源碼檔案連結:https://github.com/Alex-YP-Jiang/Machine-Learning-Foundations-Taiwan-University-Quiz-1-4-Python-Codes

>>> import math,random

>>> from pylab import *

>>> # Regularized Lin. Reg.(Ridge Regression) and (cross) validation.

>>> def getList(fname):  # Read the .txt file that contains the training examples(x_n, y_n), processing it to a list of lists in float.

    F = open(fname)

    L_strings = F.readlines() # returns a list of strings, each line in file is a string needs to be processed

    L_float_lists = []

    for l in L_strings:

        t1 = l.strip()

        t2 = t1.split()

        for i in range(len(t2)):

            t2[i] = float(t2[i])

        L_float_lists.append(t2)

    return L_float_lists

>>> def input_array(List):  # Converts the raw list of training examples to a list of input arrays with -1 as an extra attribute value for w's threshold.

    array_list = []

    for l in List:

        L = array(l)

        L[-1] = -1

        array_list.append(L)

    return array_list

>>> def labels(List):  # saves the y_n of sample into a list

        label = []

        for l in List:

                label.append(l[-1])

        return label

>>> def ridge_reg(file,lmda):

    F = getList(file)

    Z = input_array(F)

    Z = array(Z)

    Y = array(labels(F))

    Z_trans = Z.transpose() # Array/list of equally sized arrays/lists is by default considered as matrix in Python, no need converting to 'np.matrix()'!

    d = 3

    invs = matmul(Z_trans,Z) + lmda*identity(d) # 'np.identity(n)' creates a unit matrix as an array of n arrays.

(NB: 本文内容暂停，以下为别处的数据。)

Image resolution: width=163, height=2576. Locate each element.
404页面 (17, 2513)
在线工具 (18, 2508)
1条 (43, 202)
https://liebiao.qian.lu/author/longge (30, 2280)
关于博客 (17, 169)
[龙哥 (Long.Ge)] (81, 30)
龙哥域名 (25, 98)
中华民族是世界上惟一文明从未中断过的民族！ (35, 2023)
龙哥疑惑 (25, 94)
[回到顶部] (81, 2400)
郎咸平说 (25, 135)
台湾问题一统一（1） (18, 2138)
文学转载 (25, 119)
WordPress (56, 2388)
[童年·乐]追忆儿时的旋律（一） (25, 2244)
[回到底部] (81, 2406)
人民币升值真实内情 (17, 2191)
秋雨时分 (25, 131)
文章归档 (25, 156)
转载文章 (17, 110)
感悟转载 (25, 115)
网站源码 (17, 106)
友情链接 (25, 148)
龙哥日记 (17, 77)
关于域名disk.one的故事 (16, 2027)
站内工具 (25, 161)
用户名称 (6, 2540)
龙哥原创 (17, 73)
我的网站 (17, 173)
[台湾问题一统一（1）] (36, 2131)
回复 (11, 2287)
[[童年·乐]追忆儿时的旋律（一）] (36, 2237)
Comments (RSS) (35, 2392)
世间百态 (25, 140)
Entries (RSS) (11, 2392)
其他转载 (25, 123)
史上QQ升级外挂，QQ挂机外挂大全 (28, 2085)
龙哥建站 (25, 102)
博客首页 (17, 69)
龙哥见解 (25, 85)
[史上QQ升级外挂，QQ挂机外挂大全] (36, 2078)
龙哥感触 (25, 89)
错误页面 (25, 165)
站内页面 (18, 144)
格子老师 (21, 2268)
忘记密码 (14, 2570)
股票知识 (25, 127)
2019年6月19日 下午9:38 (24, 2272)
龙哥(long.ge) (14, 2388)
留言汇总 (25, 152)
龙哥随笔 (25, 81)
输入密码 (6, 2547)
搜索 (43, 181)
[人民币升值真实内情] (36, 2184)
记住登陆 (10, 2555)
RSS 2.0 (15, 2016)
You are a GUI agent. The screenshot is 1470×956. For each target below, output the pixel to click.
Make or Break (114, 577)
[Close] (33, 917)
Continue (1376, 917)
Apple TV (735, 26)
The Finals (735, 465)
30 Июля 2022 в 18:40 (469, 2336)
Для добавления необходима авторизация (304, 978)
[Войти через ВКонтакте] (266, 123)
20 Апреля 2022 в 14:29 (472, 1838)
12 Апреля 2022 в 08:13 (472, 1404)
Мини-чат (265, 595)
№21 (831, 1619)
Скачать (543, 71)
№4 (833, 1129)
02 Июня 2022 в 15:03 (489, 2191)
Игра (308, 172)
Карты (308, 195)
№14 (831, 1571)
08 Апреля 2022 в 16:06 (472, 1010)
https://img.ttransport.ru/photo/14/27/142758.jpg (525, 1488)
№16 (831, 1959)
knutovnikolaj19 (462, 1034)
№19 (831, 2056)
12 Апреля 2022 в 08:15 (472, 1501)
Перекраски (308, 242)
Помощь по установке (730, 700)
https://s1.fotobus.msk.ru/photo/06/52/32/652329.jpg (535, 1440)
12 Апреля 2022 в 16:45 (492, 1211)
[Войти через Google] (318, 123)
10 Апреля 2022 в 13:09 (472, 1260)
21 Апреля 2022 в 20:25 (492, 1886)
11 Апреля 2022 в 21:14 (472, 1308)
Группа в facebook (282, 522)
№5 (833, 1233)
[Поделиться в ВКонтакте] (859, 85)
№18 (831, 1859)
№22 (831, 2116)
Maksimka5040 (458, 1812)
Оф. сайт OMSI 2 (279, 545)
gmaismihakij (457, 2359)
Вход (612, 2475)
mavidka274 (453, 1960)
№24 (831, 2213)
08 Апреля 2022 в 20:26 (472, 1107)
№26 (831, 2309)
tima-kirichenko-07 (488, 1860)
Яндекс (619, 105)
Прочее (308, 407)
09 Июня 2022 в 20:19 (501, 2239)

    invs = linalg.inv(invs)

    mat = matmul(invs,Z_trans)

    w_regu = matmul(mat,Y)

    return w_regu

>>> w = ridge_reg('C:/Users/logic/Desktop/train.txt',10)

>>> w

array([ 1.04618645,  1.046171  ,  0.93238149])

>>> def error(w,file):

    F = getList(file)

    x = input_array(F)

    y = labels(F)

    N = len(y)

    err = 0

    for i in range(N):

        prod = w*x[i]

        s = prod.sum()

        if sign(s)!=y[i]:

            err +=1

    return err/N

>>> def ridge_reg_vali(file,lmda,num_D_train):    # Validation with number of D_train examples as argument, returns w_regu on D_train, prints E_train and E_val.

    F = getList(file)

    Z = input_array(F)

    Z = array(Z)

    Z_train = Z[:num_D_train]

    x_val = Z[num_D_train:]  # Segmenting the inital X/Z list into two parts(D_train/val) using a[n:].

    Y = array(labels(F))

    Y_train = Y[:num_D_train]

    y_val = Y[num_D_train:]

    Z_trans = Z_train.transpose()

    d = 3

    invs = matmul(Z_trans,Z_train) + lmda*identity(d)

    invs = linalg.inv(invs)

    mat = matmul(invs,Z_trans)

    w_regu = matmul(mat,Y_train)

    E_train = 0

    E_val = 0

    for i in range(num_D_train):   # calculates E_train

        prod = Z_train[i]*w_regu

        s = prod.sum()

        if sign(s)!= Y_train[i]:

            E_train+=1

    E_train = E_train/num_D_train  # calculates E_val

    N_val = len(y_val)

    for j in range(N_val):

        prod = x_val[j]*w_regu

        s = prod.sum()

        if sign(s)!= y_val[j]:

            E_val += 1

    E_val = E_val/N_val

    print('E_train: ',E_train,'; E_val: ',E_val,' with val. set size of ', N_val)

    return w_regu

>>> def ridge_reg_cv(file,lmda,V):    # Cross validation with V folds, return the E_cv given lambda.

    F = getList(file)

    Z = input_array(F)

    Z = array(Z)

    Y = array(labels(F))

    E_cv = 0

    N = len(Y)

    chunk_size = N/V

    chunks = array_split(Z,V)  # (numpy.)splitting the array of 200 input(x1,x2,x0) arrays to a list of V chunks, each chunk is an array of N/V input arrays.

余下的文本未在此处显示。